What you need to do — Nothing in the data should be altered when it is repeated in full.

Stored data:
---------------
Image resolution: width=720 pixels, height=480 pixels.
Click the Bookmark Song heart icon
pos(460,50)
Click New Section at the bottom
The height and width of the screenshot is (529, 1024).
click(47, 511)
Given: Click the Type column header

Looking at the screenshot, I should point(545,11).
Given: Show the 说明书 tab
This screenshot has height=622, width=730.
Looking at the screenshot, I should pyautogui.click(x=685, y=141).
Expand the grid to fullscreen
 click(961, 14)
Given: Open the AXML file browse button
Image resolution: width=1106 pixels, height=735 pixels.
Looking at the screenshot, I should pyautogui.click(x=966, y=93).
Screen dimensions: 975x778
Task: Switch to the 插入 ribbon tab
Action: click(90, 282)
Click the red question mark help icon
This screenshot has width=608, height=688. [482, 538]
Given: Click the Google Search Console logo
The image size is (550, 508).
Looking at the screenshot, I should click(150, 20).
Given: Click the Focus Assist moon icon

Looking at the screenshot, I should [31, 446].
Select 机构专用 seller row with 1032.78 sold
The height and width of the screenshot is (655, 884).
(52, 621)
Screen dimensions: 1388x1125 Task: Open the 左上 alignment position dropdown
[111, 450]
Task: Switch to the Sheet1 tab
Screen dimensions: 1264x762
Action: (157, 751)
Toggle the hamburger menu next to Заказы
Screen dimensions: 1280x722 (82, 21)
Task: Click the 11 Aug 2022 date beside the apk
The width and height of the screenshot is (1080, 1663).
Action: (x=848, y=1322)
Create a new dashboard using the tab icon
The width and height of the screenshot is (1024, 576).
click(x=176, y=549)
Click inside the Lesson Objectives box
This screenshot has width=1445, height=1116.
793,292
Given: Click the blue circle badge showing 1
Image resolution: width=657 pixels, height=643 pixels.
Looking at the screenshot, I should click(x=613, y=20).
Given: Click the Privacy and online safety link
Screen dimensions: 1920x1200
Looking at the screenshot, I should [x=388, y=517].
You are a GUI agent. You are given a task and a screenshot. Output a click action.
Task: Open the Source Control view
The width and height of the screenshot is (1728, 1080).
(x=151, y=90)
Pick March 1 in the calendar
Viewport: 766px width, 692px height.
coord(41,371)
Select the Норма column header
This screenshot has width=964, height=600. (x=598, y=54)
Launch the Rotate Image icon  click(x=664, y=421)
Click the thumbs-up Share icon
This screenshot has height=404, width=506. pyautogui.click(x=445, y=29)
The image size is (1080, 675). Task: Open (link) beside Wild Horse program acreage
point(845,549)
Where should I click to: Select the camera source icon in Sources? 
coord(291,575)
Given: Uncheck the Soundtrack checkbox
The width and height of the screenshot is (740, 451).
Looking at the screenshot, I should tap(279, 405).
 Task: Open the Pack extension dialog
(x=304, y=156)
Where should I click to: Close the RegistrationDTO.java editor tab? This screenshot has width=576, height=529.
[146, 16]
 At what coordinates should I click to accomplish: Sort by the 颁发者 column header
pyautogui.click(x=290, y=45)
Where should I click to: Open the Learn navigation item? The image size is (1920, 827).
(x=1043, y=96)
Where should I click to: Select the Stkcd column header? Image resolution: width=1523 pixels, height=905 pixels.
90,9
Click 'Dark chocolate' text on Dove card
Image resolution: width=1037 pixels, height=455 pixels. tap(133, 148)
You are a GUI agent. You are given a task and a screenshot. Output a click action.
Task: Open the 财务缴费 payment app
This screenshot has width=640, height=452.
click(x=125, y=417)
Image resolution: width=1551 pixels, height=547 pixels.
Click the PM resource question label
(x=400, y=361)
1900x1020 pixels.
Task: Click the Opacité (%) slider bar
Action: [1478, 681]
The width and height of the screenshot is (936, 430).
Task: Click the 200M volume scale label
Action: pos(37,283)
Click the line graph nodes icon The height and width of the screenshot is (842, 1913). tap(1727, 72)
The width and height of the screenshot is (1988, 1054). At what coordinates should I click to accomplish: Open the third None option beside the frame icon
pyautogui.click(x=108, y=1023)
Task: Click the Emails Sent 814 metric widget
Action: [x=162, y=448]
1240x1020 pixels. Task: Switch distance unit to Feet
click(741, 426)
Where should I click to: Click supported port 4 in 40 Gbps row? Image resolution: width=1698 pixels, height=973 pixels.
---------------
Result for this exercise —
Image resolution: width=720 pixels, height=480 pixels.
Click the Bookmark Song heart icon
pos(460,50)
Click New Section at the bottom
The height and width of the screenshot is (529, 1024).
click(47, 511)
Given: Click the Type column header

Looking at the screenshot, I should point(545,11).
Given: Show the 说明书 tab
This screenshot has height=622, width=730.
Looking at the screenshot, I should pyautogui.click(x=685, y=141).
Expand the grid to fullscreen
 click(961, 14)
Given: Open the AXML file browse button
Image resolution: width=1106 pixels, height=735 pixels.
Looking at the screenshot, I should pyautogui.click(x=966, y=93).
Screen dimensions: 975x778
Task: Switch to the 插入 ribbon tab
Action: click(90, 282)
Click the red question mark help icon
This screenshot has width=608, height=688. [482, 538]
Given: Click the Google Search Console logo
The image size is (550, 508).
Looking at the screenshot, I should click(150, 20).
Given: Click the Focus Assist moon icon

Looking at the screenshot, I should [31, 446].
Select 机构专用 seller row with 1032.78 sold
The height and width of the screenshot is (655, 884).
(52, 621)
Screen dimensions: 1388x1125 Task: Open the 左上 alignment position dropdown
[111, 450]
Task: Switch to the Sheet1 tab
Screen dimensions: 1264x762
Action: (157, 751)
Toggle the hamburger menu next to Заказы
Screen dimensions: 1280x722 (82, 21)
Task: Click the 11 Aug 2022 date beside the apk
The width and height of the screenshot is (1080, 1663).
Action: (x=848, y=1322)
Create a new dashboard using the tab icon
The width and height of the screenshot is (1024, 576).
click(x=176, y=549)
Click inside the Lesson Objectives box
This screenshot has width=1445, height=1116.
793,292
Given: Click the blue circle badge showing 1
Image resolution: width=657 pixels, height=643 pixels.
Looking at the screenshot, I should click(x=613, y=20).
Given: Click the Privacy and online safety link
Screen dimensions: 1920x1200
Looking at the screenshot, I should [x=388, y=517].
You are a GUI agent. You are given a task and a screenshot. Output a click action.
Task: Open the Source Control view
The width and height of the screenshot is (1728, 1080).
(x=151, y=90)
Pick March 1 in the calendar
Viewport: 766px width, 692px height.
coord(41,371)
Select the Норма column header
This screenshot has width=964, height=600. (x=598, y=54)
Launch the Rotate Image icon  click(x=664, y=421)
Click the thumbs-up Share icon
This screenshot has height=404, width=506. pyautogui.click(x=445, y=29)
The image size is (1080, 675). Task: Open (link) beside Wild Horse program acreage
point(845,549)
Where should I click to: Select the camera source icon in Sources? 
coord(291,575)
Given: Uncheck the Soundtrack checkbox
The width and height of the screenshot is (740, 451).
Looking at the screenshot, I should tap(279, 405).
 Task: Open the Pack extension dialog
(x=304, y=156)
Where should I click to: Close the RegistrationDTO.java editor tab? This screenshot has width=576, height=529.
[146, 16]
 At what coordinates should I click to accomplish: Sort by the 颁发者 column header
pyautogui.click(x=290, y=45)
Where should I click to: Open the Learn navigation item? The image size is (1920, 827).
(x=1043, y=96)
Where should I click to: Select the Stkcd column header? Image resolution: width=1523 pixels, height=905 pixels.
90,9
Click 'Dark chocolate' text on Dove card
Image resolution: width=1037 pixels, height=455 pixels. tap(133, 148)
You are a GUI agent. You are given a task and a screenshot. Output a click action.
Task: Open the 财务缴费 payment app
This screenshot has width=640, height=452.
click(x=125, y=417)
Image resolution: width=1551 pixels, height=547 pixels.
Click the PM resource question label
(x=400, y=361)
1900x1020 pixels.
Task: Click the Opacité (%) slider bar
Action: [1478, 681]
The width and height of the screenshot is (936, 430).
Task: Click the 200M volume scale label
Action: pos(37,283)
Click the line graph nodes icon The height and width of the screenshot is (842, 1913). tap(1727, 72)
The width and height of the screenshot is (1988, 1054). At what coordinates should I click to accomplish: Open the third None option beside the frame icon
pyautogui.click(x=108, y=1023)
Task: Click the Emails Sent 814 metric widget
Action: [x=162, y=448]
1240x1020 pixels. Task: Switch distance unit to Feet
click(741, 426)
Where should I click to: Click supported port 4 in 40 Gbps row? Image resolution: width=1698 pixels, height=973 pixels.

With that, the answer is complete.